▶ Text shown:

He investigated the mediums Kathleen Goligher and Gladys Osborne Leonard and he set about studying psychical research in more detail. Between 1934 and 1936 Carington tested the trance mediumship of Eileen Garrett, Gladys Osborne Leonard and Rudi Schneider with psychogalvanic reflex and word association tests. Carington concluded from the results their trance controls were secondary personalities, not spirits.

Criticism of Carington's tests on mediums came from C. D. Broad and R. H. Thouless who wrote he had made statistical errors and misinterpreted numerical data. The psychologist Donald West had praised the tests that Carington performed with Leonard.

Carington gave up all other work for his interest in psychical research. He lived on a small private income for a time in a remote village in the Netherlands. In 1938 he travelled to Germany, to rescue a woman from harassment by the Gestapo. They later married and set up home in Cornwall, where his wife collaborated in his experiments and nursed him as his health gradually failed. His early death at the age of fifty-four was due in part to his injury during World War I, and to overwork.

The psychical researcher Renée Haynes described Carington as a "shy, dedicated retiring man, whose services to psychical research have never been fully recognized."

==Hypotheses==

Carington theorised that individual minds are less isolated from one another than is assumed. Carington's hypothesis of telepathy was to draw upon the association of ideas: in a mind, one idea yields to another through associative links. Carington hypothesized that telepathy depends upon an analogous type of linkage at a subconscious level. He suggested that such links could perhaps be reinforced by what he called 'K’ ideas or objects. Carington speculated on the concept of a "group mind" and "psychons". He believed that minds which hold a great deal of their images in common may be favourable for telepathic communication.

Carington wrote about his hypothesis in his book Telepathy (1945). The book received a positive review in the British Medical Journal which described it as an "extremely interesting and, though often highly speculative, a thought-provoking book." However Frank Finger gave the book a negative review in The Quarterly Review of Biology claiming Carington failed to present any scientific data that could be intelligently evaluated and concluded "it seems doubtful that this book will alter the scientific status of telepathic communication appreciably, and certainly it will cause no great upheaval in the field of biological science."

Carington's ideas about telepathy inspired the novelist Iris Murdoch who wrote "His theory, though wrong I've no doubt, is interesting."

The philosopher Antony Flew wrote the verdict seemed to go against Carington's hypothesis because it "commits
him to saying that the various sub-laws of association (those of Recency, Repetition, etc.) will apply to telepathic association also."

Carington in his book Matter, Mind, and Meaning (1949) advocated a form of neutral monism. He held that mind and matter both consist of the same kind of components known as "cognita" or sense data.

==Publications==
Books
- The Foundations of Spiritualism (1920)
- A Theory of the Mechanism of Survival (1920)
- The Measurement of Emotion (1922)
- The Death of Materialism (1932)
- Three Essays on Consciousness (1934)
- Telepathy: An Outline of its Fact, Theory and Implications (1945)
- Matter, Mind and Meaning (1949). Completed by H. H. Price.

Papers
- – (1934). The Quantitative Study of Trance Personalities. Part 1. Preliminary Studies. Mrs. Garrett, Rudi Schneider, Mrs. Leonard. Proceedings of the Society for Psychical Research 42: 173–240.
- – (1935). The Quantitative Study of Trance Personalities. Part 2. Proceedings of the Society for Psychical Research 43: 319–361.
- – (1936). The Quantitative Study of Trance Personalities. Part 3. Proceedings of the Society for Psychical Research 44: 189–222.

▶ Brief A:
In the Carington text, which three mediums did Carington test between 1934 and 1936?
▶ Brief B:
Please output the stretch of the Carington text from "- The Death" through "Research 42: 173–240.".
▶ Brief C:
Using the Carington text, explain why Antony Flew thought the verdict went against Carington's hypothesis of telepathy.

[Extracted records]
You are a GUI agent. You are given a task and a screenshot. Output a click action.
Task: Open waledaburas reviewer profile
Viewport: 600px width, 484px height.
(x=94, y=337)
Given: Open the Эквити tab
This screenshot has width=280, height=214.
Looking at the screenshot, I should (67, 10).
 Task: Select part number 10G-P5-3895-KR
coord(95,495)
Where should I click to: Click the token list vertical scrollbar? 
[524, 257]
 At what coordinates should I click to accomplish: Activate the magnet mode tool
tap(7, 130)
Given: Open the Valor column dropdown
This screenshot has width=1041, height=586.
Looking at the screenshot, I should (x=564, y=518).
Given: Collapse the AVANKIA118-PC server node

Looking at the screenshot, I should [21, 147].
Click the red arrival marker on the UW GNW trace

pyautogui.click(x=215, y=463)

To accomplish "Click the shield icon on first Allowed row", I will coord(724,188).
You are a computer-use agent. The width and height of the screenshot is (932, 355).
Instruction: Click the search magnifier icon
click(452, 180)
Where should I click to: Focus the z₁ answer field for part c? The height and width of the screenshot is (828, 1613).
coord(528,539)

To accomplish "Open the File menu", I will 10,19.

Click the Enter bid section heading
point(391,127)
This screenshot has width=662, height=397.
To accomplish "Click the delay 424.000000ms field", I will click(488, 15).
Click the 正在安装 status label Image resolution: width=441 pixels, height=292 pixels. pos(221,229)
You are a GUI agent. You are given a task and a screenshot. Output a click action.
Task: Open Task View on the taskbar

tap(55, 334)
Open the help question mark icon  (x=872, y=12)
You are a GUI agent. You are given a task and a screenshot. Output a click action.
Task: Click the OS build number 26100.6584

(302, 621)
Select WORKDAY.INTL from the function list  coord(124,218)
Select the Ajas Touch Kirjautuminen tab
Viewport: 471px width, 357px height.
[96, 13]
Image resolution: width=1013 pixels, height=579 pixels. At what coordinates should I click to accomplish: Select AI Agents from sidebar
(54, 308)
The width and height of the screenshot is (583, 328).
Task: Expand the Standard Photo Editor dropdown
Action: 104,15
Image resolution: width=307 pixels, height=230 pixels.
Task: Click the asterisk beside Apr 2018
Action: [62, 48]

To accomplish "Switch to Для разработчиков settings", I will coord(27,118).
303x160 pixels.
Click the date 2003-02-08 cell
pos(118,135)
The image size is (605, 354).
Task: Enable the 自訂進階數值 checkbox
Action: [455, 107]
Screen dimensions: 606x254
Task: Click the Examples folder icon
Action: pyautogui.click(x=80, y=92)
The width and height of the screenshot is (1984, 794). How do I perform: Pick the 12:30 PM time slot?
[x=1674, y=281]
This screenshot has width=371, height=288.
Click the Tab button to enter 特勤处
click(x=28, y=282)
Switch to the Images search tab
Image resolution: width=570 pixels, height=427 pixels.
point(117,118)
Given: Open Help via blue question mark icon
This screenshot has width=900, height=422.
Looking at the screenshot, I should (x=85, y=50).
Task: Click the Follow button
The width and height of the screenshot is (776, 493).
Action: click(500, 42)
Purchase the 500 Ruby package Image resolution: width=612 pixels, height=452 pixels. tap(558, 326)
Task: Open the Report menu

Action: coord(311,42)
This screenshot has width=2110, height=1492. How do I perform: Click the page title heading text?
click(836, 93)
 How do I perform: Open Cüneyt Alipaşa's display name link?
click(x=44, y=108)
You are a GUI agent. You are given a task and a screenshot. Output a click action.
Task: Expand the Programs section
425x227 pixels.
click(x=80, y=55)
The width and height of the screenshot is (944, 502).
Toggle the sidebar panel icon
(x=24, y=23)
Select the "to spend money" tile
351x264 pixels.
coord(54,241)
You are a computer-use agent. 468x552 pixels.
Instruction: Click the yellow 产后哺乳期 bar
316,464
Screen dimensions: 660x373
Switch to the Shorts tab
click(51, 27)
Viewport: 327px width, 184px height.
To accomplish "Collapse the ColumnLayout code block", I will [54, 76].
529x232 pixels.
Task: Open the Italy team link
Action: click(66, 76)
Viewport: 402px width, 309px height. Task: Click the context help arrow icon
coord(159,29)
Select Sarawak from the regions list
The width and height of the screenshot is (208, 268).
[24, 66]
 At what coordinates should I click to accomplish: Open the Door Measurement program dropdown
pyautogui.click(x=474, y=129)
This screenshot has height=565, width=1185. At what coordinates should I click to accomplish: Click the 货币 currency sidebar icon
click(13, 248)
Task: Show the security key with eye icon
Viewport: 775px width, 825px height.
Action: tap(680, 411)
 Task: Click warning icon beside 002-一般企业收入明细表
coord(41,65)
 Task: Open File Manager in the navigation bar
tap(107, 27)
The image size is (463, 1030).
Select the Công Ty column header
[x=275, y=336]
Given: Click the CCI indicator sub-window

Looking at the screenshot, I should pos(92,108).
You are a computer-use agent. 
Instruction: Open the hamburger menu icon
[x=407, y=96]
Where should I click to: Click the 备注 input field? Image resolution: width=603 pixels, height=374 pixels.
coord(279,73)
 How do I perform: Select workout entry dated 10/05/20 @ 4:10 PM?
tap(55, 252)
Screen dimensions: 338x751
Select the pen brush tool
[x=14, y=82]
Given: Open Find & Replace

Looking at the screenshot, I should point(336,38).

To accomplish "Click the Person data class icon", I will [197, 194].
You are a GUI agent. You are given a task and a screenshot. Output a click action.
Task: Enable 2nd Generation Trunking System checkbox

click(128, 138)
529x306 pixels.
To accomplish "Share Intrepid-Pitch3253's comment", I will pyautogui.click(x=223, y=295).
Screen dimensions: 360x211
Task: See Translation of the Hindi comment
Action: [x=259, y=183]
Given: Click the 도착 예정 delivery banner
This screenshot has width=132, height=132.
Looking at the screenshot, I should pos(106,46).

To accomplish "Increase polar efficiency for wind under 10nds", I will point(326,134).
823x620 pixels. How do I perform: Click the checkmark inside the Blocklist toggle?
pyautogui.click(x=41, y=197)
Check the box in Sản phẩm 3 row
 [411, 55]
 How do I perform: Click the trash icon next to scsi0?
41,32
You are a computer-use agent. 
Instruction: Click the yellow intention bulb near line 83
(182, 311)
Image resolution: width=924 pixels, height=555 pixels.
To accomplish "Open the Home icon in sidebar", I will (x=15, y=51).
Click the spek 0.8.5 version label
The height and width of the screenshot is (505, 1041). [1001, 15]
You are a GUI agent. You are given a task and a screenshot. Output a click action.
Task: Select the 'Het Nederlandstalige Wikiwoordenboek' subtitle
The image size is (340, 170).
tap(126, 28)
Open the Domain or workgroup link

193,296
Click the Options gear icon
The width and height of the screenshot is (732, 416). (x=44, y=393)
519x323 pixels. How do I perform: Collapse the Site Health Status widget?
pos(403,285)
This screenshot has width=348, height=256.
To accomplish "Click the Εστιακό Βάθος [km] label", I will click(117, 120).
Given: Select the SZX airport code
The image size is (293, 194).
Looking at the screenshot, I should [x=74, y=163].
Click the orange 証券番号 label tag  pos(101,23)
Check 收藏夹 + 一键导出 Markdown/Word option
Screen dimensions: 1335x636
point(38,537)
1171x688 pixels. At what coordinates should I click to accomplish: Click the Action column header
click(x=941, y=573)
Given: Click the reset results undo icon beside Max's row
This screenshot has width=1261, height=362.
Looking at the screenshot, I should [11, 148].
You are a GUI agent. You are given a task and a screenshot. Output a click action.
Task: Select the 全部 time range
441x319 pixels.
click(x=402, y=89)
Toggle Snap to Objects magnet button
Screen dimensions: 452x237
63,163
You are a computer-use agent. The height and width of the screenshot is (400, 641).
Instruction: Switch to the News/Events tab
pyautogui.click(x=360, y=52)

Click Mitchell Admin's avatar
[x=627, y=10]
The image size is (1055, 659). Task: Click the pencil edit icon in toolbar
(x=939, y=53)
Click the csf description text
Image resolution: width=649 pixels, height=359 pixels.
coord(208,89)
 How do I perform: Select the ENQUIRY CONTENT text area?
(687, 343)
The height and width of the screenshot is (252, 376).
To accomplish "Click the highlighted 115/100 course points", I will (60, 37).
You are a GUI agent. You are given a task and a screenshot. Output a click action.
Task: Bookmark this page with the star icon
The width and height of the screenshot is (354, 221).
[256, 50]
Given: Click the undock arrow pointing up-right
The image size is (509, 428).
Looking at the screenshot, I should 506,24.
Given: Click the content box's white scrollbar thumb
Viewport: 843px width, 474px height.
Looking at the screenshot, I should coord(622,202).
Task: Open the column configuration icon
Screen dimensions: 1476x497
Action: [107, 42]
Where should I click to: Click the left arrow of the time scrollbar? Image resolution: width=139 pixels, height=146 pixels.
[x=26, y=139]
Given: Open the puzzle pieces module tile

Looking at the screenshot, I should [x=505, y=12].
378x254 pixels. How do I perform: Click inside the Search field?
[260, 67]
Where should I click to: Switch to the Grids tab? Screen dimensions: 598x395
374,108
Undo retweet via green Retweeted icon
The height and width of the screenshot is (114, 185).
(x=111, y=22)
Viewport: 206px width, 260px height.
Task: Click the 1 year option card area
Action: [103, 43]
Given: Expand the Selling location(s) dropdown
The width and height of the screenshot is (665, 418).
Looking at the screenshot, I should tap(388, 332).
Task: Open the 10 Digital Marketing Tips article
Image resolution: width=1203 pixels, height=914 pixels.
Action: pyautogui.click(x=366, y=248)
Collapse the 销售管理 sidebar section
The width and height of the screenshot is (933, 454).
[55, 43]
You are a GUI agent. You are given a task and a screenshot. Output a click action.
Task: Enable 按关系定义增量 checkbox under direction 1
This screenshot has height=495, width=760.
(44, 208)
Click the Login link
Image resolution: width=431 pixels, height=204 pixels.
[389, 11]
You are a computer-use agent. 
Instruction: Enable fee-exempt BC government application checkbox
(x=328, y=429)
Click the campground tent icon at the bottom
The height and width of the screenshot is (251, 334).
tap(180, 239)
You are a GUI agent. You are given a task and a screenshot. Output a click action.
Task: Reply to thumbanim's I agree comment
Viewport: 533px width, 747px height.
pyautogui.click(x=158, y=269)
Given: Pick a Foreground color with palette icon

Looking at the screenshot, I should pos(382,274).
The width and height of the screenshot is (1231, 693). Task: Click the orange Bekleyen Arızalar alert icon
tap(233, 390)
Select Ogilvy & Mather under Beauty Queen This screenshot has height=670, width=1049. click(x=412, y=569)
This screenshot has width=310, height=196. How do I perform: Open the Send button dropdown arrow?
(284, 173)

▶ Result A:
Eileen Garrett, Gladys Osborne Leonard and Rudi Schneider.

▶ Result B:
- The Death of Materialism (1932)
- Three Essays on Consciousness (1934)
- Telepathy: An Outline of its Fact, Theory and Implications (1945)
- Matter, Mind and Meaning (1949). Completed by H. H. Price.

Papers
- – (1934). The Quantitative Study of Trance Personalities. Part 1. Preliminary Studies. Mrs. Garrett, Rudi Schneider, Mrs. Leonard. Proceedings of the Society for Psychical Research 42: 173–240.

▶ Result C:
Flew held that the hypothesis commits Carington to saying that the various sub-laws of association, such as those of Recency and Repetition, will also apply to telepathic association.